Bloco econômico endurece critérios de rastreabilidade e sustentabilidade para autorizar a entrada do produto brasileiro no mercado europeu.
A União Europeia oficializou, nesta terça-feira (12), uma nova série de exigências técnicas e sanitárias que impactam diretamente as exportações de carne bovina brasileira. O anúncio faz parte de um movimento do bloco europeu para garantir que os produtos importados atendam a padrões rigorosos de rastreabilidade individual e estejam em total conformidade com as novas leis ambientais de combate ao desmatamento.

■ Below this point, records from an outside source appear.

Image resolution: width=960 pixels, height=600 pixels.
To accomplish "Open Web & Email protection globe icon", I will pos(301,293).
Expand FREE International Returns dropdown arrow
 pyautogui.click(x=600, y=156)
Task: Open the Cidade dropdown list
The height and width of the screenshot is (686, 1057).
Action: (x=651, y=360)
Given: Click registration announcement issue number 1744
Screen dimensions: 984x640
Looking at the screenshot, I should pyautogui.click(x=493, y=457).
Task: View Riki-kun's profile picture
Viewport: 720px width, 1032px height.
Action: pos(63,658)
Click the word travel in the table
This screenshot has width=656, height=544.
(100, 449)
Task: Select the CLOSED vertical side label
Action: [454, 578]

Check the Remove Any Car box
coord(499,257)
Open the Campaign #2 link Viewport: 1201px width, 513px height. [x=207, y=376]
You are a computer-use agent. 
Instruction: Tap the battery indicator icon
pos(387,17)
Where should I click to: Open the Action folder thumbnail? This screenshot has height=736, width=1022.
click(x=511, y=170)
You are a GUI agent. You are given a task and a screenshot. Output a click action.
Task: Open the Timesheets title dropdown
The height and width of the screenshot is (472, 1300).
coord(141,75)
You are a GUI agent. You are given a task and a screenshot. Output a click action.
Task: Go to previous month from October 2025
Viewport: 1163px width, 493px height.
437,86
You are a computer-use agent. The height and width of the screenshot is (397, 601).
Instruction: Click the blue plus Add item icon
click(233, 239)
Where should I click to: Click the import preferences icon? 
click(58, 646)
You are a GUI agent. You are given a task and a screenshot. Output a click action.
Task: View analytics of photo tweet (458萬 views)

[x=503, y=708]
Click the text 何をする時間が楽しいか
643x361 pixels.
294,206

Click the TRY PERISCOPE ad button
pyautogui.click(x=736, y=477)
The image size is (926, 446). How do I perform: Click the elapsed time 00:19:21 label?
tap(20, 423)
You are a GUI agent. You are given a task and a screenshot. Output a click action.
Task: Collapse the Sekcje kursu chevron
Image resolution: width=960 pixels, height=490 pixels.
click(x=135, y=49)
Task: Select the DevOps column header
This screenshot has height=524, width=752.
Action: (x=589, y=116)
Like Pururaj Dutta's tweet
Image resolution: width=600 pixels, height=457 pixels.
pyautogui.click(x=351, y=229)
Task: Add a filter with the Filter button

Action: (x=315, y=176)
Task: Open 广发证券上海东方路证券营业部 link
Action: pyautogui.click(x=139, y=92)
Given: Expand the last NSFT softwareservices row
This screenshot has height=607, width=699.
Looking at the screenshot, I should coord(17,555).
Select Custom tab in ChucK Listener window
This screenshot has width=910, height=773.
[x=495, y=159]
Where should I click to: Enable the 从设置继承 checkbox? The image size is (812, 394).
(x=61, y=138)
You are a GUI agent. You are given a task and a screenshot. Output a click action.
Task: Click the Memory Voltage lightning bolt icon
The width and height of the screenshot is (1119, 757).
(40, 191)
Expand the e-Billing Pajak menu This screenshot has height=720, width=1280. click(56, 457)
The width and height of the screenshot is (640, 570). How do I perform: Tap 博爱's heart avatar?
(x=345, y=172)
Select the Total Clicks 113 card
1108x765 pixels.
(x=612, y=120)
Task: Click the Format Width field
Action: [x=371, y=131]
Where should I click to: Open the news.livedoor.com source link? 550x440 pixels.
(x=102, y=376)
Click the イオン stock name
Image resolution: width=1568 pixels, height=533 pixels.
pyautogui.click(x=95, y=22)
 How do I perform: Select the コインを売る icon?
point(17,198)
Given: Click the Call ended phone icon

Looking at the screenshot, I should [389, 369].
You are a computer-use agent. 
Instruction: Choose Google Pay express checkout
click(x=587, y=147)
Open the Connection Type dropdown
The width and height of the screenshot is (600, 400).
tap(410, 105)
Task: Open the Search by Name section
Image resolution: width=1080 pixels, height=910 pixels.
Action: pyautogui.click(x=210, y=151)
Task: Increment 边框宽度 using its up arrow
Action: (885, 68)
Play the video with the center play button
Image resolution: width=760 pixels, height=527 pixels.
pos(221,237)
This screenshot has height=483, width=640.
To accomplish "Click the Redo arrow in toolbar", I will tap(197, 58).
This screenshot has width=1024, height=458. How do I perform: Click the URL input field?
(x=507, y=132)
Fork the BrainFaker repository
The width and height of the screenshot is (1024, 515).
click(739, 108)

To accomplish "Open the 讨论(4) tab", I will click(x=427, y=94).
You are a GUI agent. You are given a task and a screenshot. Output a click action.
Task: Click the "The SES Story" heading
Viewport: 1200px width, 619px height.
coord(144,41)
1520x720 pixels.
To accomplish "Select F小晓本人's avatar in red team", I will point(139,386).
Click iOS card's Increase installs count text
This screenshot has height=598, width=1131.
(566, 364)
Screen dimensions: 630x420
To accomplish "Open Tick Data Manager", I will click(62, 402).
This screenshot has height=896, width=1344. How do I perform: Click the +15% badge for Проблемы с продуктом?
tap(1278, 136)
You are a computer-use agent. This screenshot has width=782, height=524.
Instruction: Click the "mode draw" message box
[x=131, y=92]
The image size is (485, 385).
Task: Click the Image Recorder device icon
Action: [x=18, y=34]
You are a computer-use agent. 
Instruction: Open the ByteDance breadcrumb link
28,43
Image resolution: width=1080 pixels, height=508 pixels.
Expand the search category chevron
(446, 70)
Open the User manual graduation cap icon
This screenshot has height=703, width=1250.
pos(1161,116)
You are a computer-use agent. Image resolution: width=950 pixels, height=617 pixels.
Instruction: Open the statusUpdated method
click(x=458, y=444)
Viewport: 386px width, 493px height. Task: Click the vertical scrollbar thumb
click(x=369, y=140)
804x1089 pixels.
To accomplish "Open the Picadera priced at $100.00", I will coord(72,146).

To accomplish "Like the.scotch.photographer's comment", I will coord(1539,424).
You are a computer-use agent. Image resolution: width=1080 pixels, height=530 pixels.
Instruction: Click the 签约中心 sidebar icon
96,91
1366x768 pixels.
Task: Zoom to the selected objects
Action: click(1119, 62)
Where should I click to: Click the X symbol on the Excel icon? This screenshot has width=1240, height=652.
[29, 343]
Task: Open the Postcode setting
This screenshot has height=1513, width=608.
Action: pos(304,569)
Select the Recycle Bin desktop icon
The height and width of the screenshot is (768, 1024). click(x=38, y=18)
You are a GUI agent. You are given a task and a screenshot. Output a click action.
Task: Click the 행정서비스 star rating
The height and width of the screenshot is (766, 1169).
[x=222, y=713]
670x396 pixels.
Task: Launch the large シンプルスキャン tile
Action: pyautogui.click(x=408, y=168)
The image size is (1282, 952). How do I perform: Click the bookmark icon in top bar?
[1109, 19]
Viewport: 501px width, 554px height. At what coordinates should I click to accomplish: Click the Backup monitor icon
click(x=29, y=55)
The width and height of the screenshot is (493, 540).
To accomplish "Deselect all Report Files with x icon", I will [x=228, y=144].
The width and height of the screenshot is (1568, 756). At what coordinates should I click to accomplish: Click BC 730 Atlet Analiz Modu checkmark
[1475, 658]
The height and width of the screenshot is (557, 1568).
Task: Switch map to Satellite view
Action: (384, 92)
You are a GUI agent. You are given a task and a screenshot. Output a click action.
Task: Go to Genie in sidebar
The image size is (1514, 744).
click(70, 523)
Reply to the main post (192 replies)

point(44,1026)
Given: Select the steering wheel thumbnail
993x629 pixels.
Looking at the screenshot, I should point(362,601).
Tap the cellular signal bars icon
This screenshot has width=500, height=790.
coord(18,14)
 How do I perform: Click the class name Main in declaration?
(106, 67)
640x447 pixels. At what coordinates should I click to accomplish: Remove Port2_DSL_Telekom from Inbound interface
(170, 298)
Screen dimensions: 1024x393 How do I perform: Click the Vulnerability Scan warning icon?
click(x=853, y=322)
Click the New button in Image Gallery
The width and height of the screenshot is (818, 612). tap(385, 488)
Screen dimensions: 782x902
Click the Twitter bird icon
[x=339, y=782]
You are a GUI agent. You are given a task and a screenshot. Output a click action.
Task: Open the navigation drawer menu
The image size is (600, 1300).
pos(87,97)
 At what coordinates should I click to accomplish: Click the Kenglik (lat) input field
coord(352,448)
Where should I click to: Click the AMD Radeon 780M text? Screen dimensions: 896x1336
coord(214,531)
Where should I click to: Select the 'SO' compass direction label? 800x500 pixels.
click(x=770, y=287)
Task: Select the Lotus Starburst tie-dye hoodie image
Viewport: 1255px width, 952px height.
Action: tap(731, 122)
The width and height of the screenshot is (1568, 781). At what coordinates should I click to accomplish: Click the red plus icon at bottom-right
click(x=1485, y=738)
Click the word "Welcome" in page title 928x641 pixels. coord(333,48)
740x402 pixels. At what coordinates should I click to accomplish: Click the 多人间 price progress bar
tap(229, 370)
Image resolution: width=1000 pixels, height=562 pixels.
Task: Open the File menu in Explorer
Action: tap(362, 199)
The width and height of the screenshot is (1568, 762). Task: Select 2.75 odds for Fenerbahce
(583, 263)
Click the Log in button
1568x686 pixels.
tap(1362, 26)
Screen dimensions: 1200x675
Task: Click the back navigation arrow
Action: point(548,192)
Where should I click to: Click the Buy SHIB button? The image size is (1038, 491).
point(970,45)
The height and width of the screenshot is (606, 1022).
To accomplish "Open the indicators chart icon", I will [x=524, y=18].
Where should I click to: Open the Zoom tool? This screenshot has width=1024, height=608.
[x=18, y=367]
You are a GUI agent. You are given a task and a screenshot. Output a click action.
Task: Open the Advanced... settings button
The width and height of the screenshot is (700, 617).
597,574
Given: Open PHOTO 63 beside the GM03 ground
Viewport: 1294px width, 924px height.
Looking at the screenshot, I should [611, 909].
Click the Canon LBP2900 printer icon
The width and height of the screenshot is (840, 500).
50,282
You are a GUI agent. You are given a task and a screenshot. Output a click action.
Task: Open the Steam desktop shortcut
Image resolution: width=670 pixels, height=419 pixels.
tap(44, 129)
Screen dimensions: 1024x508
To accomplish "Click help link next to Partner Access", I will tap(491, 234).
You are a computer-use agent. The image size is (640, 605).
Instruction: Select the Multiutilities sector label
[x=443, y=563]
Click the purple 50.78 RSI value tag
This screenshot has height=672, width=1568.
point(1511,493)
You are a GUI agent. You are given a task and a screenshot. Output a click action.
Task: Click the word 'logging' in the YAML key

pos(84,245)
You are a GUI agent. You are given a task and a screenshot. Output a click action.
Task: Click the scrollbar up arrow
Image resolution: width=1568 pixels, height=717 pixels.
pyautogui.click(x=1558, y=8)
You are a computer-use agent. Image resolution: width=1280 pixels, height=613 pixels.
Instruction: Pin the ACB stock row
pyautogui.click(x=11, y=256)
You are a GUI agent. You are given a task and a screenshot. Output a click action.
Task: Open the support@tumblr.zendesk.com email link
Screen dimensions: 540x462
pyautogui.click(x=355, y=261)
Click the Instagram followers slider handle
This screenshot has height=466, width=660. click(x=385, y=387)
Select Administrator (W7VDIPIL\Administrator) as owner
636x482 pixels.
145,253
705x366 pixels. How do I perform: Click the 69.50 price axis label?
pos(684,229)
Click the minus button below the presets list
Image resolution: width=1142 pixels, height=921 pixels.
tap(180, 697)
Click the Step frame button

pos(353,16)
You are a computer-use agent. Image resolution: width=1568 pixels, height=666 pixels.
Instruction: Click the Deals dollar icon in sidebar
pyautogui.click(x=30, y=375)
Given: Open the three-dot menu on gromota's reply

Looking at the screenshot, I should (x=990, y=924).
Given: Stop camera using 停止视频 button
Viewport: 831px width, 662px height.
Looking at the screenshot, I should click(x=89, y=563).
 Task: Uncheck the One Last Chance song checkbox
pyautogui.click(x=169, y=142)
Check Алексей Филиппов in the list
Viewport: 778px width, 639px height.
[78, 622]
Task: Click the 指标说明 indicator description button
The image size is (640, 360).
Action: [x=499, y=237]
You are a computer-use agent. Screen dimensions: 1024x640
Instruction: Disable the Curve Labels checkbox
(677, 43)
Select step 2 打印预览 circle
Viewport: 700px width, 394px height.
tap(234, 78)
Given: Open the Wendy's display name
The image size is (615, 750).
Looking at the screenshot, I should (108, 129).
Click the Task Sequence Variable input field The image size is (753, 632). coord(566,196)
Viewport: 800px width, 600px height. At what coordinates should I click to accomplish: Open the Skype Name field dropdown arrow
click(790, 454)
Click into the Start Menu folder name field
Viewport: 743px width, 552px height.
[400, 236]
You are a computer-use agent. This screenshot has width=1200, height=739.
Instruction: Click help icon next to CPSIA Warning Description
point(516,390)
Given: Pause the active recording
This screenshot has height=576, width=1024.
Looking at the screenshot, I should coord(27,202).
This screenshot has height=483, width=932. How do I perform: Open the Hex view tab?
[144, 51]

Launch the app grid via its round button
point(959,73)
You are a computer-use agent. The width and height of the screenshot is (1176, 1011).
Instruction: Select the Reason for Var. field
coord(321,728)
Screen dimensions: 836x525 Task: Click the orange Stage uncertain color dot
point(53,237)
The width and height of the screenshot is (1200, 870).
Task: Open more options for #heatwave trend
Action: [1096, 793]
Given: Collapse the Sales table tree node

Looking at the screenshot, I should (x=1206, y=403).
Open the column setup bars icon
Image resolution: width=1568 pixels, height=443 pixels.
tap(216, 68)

Entre as principais mudanças, destaca-se a obrigatoriedade de sistemas de monitoramento que comprovem a origem de cada animal desde o nascimento até o abate, assegurando que o gado não tenha sido criado em áreas de preservação ou de desmatamento ilegal. As autoridades europeias sinalizaram que a fiscalização será intensificada tanto na documentação quanto nos processos de inspeção nos portos de chegada, visando elevar o nível de transparência da cadeia produtiva.
O setor produtivo brasileiro e o Ministério da Agricultura e Pecuária (Mapa) acompanham o anúncio com atenção. Embora o Brasil possua sistemas avançados de defesa sanitária, a implementação da rastreabilidade individual em larga escala é vista como um desafio logístico e financeiro para parte dos pecuaristas. Representantes do agronegócio destacam que o país já cumpre normas rigorosas, mas que as novas regras podem atuar como barreiras não tarifárias, encarecendo o produto final.
O cumprimento dessas exigências é considerado fundamental para a manutenção do Brasil como um dos principais fornecedores globais de proteína animal. A União Europeia é um dos mercados mais exigentes e que melhor remunera a carne brasileira, e a adaptação às novas normas será decisiva para garantir a competitividade das exportações nacionais diante de concorrentes globais nos próximos anos.